(Records supplied):
----------------------------------------
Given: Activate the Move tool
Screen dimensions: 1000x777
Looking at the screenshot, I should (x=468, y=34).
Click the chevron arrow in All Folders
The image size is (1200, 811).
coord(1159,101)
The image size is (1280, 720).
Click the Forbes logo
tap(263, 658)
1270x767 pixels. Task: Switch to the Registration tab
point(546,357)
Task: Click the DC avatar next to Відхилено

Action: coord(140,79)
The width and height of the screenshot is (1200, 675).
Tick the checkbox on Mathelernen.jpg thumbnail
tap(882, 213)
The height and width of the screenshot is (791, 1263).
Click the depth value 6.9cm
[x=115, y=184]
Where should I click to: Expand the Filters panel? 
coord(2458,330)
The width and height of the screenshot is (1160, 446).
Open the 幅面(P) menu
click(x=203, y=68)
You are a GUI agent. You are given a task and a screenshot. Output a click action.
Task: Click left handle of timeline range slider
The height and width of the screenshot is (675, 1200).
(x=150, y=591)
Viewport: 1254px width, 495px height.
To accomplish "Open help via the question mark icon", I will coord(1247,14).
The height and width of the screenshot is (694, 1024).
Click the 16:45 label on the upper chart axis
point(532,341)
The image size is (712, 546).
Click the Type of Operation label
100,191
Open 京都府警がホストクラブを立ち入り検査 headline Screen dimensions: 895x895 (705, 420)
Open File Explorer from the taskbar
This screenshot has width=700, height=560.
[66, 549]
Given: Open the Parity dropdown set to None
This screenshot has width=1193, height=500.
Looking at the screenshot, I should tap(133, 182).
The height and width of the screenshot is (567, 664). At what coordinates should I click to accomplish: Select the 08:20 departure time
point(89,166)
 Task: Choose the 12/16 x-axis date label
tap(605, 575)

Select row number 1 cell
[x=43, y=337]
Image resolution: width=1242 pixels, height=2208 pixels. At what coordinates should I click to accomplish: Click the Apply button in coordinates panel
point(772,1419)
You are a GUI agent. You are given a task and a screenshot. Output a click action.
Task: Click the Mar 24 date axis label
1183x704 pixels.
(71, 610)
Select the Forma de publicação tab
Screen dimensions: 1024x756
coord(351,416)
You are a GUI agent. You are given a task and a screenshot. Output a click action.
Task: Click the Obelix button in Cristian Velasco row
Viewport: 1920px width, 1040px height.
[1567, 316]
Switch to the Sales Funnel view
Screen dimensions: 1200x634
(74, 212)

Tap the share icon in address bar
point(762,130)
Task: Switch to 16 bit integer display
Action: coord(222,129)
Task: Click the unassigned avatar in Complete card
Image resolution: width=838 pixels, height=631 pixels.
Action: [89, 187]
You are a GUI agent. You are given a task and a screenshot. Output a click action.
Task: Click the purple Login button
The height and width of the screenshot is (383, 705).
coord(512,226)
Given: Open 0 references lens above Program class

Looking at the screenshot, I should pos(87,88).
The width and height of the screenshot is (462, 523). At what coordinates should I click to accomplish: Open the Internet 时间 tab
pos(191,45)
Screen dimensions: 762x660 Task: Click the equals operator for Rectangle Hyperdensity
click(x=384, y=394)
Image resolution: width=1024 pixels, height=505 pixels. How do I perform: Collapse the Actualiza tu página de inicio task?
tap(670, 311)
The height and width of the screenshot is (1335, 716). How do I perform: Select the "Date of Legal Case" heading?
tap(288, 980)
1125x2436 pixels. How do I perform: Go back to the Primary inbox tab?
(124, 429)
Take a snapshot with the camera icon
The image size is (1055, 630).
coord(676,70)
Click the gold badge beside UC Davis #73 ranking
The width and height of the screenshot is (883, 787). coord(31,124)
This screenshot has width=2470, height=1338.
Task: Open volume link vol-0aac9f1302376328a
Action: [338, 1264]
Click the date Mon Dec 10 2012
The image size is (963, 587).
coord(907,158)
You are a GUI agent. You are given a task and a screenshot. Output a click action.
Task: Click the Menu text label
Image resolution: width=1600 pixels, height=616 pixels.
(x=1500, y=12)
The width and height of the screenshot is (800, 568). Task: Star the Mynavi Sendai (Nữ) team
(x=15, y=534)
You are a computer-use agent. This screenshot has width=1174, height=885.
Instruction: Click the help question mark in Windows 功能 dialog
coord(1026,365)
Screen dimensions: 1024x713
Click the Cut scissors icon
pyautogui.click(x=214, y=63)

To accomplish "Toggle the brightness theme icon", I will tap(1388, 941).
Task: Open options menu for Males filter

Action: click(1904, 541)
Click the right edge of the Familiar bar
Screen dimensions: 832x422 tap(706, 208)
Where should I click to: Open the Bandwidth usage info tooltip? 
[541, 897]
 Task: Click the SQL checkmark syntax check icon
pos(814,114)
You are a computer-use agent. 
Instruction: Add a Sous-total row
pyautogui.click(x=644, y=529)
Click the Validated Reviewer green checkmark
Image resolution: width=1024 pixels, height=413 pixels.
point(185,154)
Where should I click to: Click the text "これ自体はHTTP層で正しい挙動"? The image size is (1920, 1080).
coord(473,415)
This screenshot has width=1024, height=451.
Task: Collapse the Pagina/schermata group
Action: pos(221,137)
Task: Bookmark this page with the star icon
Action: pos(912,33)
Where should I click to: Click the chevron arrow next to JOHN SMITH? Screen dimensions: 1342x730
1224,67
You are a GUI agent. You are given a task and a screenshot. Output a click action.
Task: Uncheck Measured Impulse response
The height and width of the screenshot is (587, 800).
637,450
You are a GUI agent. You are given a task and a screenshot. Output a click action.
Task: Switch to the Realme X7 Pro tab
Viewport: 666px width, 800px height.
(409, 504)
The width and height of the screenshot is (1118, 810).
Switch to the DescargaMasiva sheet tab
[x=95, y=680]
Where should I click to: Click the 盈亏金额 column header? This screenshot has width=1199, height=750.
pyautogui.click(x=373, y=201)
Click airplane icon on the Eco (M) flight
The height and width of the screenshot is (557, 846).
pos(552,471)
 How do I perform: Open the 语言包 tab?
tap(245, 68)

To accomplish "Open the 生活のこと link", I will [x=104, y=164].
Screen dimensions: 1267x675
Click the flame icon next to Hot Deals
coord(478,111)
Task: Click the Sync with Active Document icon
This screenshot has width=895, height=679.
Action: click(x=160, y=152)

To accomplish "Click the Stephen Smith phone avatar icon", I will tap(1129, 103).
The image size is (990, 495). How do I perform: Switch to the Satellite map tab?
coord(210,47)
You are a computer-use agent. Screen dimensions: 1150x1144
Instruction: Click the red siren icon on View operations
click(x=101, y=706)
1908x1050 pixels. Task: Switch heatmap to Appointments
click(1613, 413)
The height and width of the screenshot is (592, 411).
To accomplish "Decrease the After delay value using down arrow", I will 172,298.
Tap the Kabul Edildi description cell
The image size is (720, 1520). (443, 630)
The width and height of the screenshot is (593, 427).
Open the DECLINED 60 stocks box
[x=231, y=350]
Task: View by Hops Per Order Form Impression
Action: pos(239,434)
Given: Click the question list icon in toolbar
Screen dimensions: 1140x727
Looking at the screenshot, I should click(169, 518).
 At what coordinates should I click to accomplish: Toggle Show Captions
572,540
----------------------------------------
(Work order):
Copy, from the data above, every line where the word "computer" appears.

(Solved exercise):
You are a computer-use agent. This screenshot has width=1174, height=885.
You are a computer-use agent. 
You are a computer-use agent. Screen dimensions: 1150x1144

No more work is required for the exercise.